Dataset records
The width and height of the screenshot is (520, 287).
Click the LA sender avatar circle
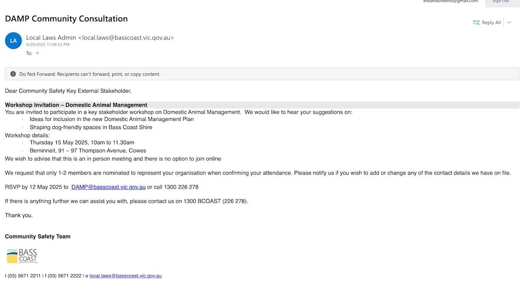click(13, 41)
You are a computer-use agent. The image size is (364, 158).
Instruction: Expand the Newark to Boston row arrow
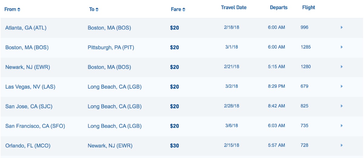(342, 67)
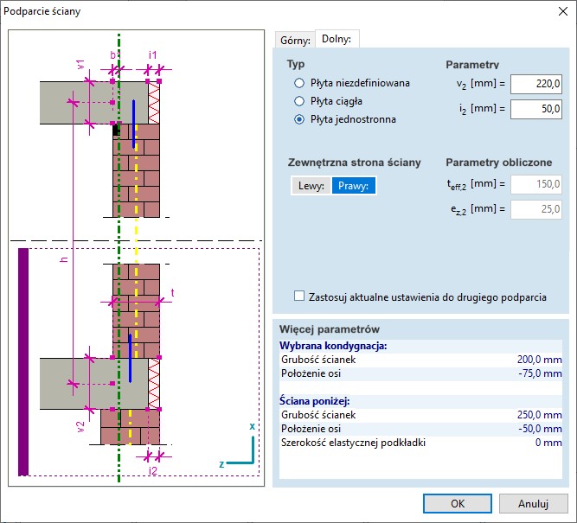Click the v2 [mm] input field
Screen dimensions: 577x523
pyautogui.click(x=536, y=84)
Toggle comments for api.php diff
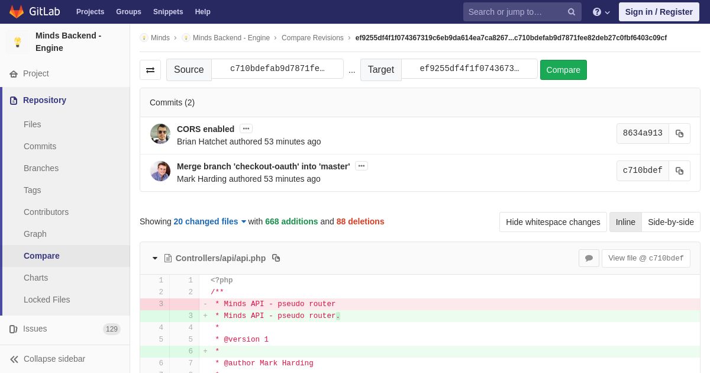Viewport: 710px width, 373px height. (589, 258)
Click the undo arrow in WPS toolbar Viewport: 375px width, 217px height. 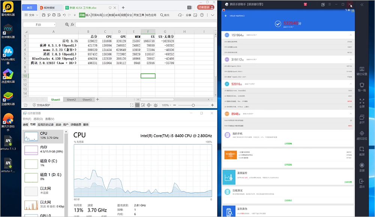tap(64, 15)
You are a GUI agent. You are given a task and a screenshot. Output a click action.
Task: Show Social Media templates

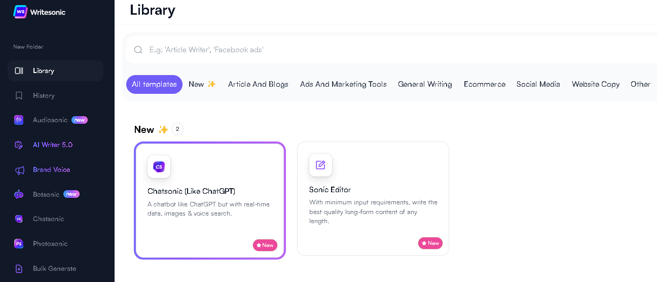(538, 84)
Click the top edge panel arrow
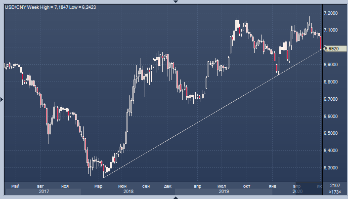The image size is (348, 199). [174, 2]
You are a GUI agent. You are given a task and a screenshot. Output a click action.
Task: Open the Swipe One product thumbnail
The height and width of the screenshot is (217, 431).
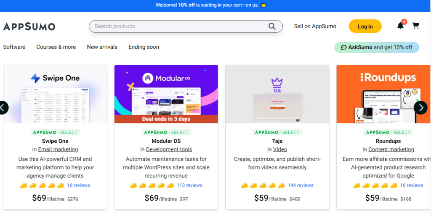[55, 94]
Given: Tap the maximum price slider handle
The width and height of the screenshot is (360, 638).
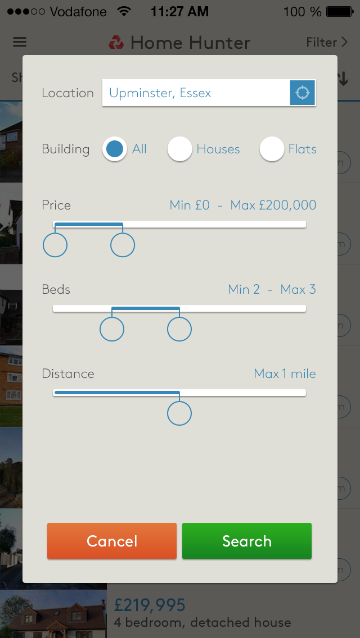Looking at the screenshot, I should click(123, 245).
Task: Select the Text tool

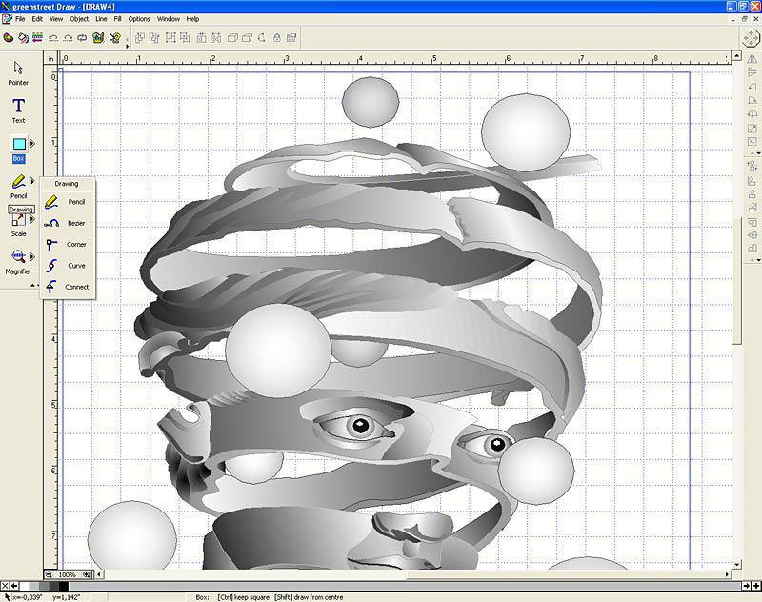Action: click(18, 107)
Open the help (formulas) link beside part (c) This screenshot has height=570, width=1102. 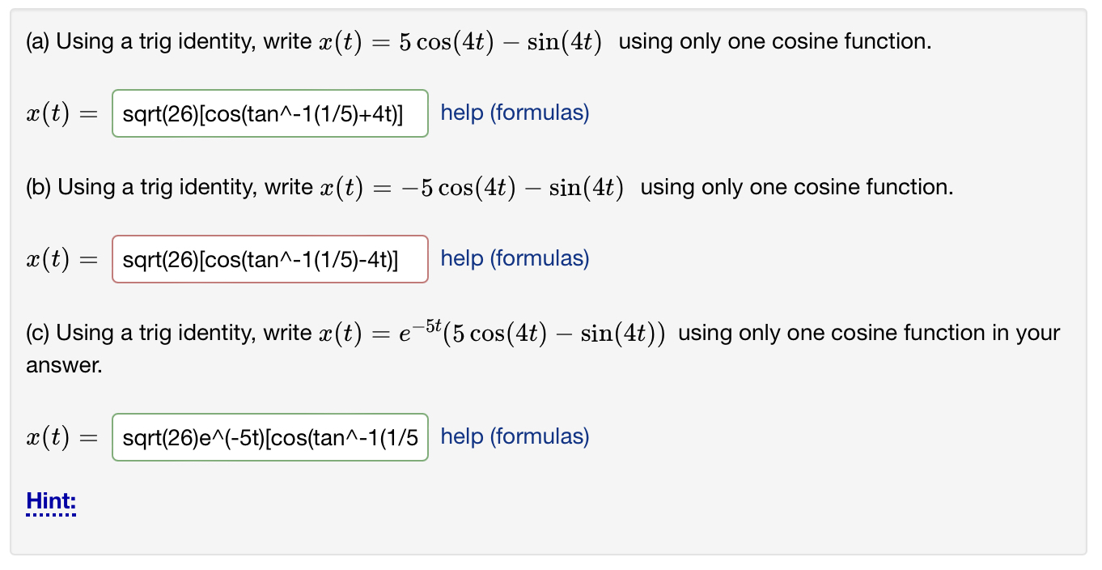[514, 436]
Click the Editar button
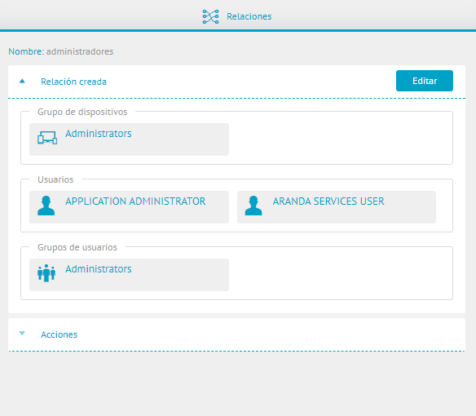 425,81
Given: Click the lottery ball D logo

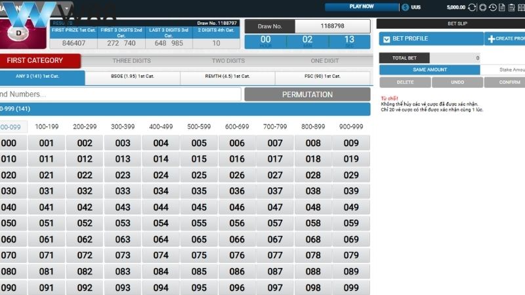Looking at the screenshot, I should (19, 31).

## Instructions to follow
Extract exactly the lines from the one containing "Click the Editar button" through the last line of the records above, both included, and leave out the pictures.

## Solved exercise
Click the Editar button
 425,81
Given: Click the lottery ball D logo

Looking at the screenshot, I should (19, 31).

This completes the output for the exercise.